Inclure l’ensemble de la population dans « le grand dialogue national sur l’IA » que nous appelons de nos voeux est essentiel pour lutter contre les discriminations et les exclusions et pour convaincre les concepteurs de l’IA de respecter des exigences techniques dans l’intérêt de la société.

De surcroît, nous soutenons qu’il n’est pas trop tôt pour légiférer. En effet, il n’existe pas de bon moment pour ce faire, s’agissant d’une discipline qui est en perpétuelle évolution et qui, de ce fait, ne fournit jamais de certitudes ou de conditions parfaites d’encadrement. Pourtant, c’est un domaine qui s’implante quotidiennement dans les produits et les services que nous utilisons, sans contrôle du respect des lois ni de l’intérêt commun. Ainsi, le fait de retarder la légifération aurait des conséquences directes potentiellement très négatives sur la population.

De plus, l’adoption d’une loi permettrait d’organiser le marché, de créer de la certitude et de faire émerger les parties prenantes, à commencer par les organismes et services gouvernementaux qui contrôleront les systèmes d’IA. Enfin, le fait d’adopter une loi aujourd’hui n’empêche aucunement des adaptations futures. Il sera nécessaire de mener des études d’impact sur la loi et de faciliter ses conditions de révision pour lui permettre de suivre l’évolution des technologies et du marché. Nous croyons donc que la stratégie visant à prévoir l’adoption d’une loi générale accompagnée de règlements facilement modifiables est tout à fait adéquate.

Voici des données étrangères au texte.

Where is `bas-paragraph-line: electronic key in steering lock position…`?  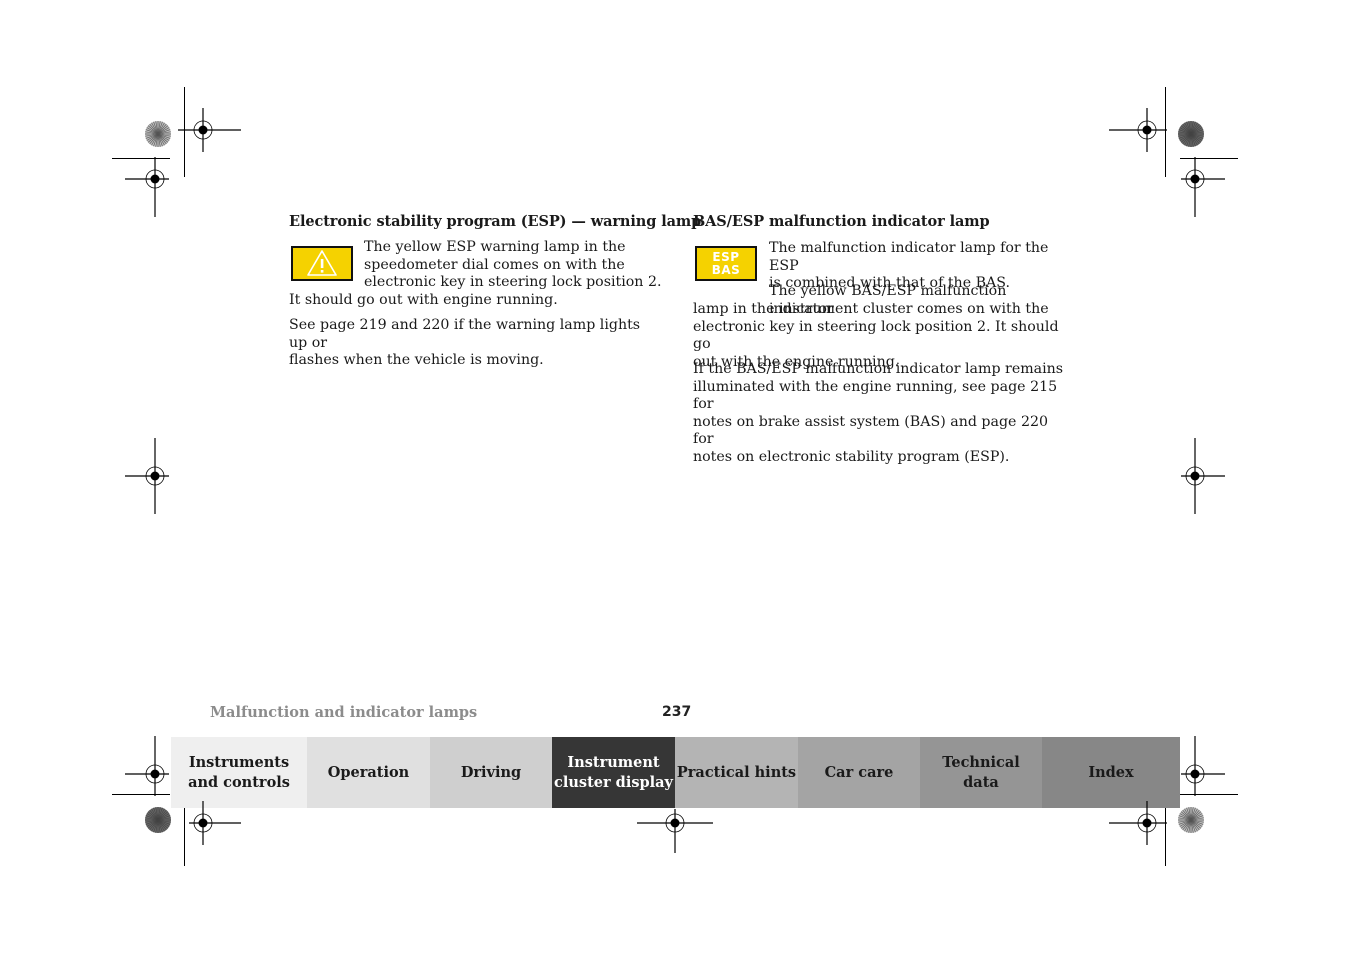 bas-paragraph-line: electronic key in steering lock position… is located at coordinates (876, 336).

Du reste, nous sommes d’avis que le gouvernement fédéral ne peut faire l’économie d’une réflexion sur le partage des compétences législatives en matière d’IA ni d’une coopération avec les gouvernements provinciaux. Certes, la technologie ne s’arrête pas aux frontières des provinces, mais qu’advient-il alors des systèmes d’IA déployés dans des secteurs de compétence provinciale ou essentiellement provinciale tels que la santé ou l’éducation ? Un dialogue doit être lancé dès aujourd’hui en raison de la grande complexité de l’enchevêtrement des compétences fédérales et provinciales et du caractère transversal de ce domaine.

Reporter la réflexion collective en raison de la prétendue complexité du sujet serait le pire scénario. De fait, les entreprises étrangères n’attendent pas, elles, les législateurs pour mettre les outils d’IA sur le marché canadien. Il est grand temps de lancer un débat national sur l’encadrement de ces technologies pour en tirer profit, tout en assurant le développement durable et l’inclusion du plus grand nombre de citoyens et citoyennes dans la discussion.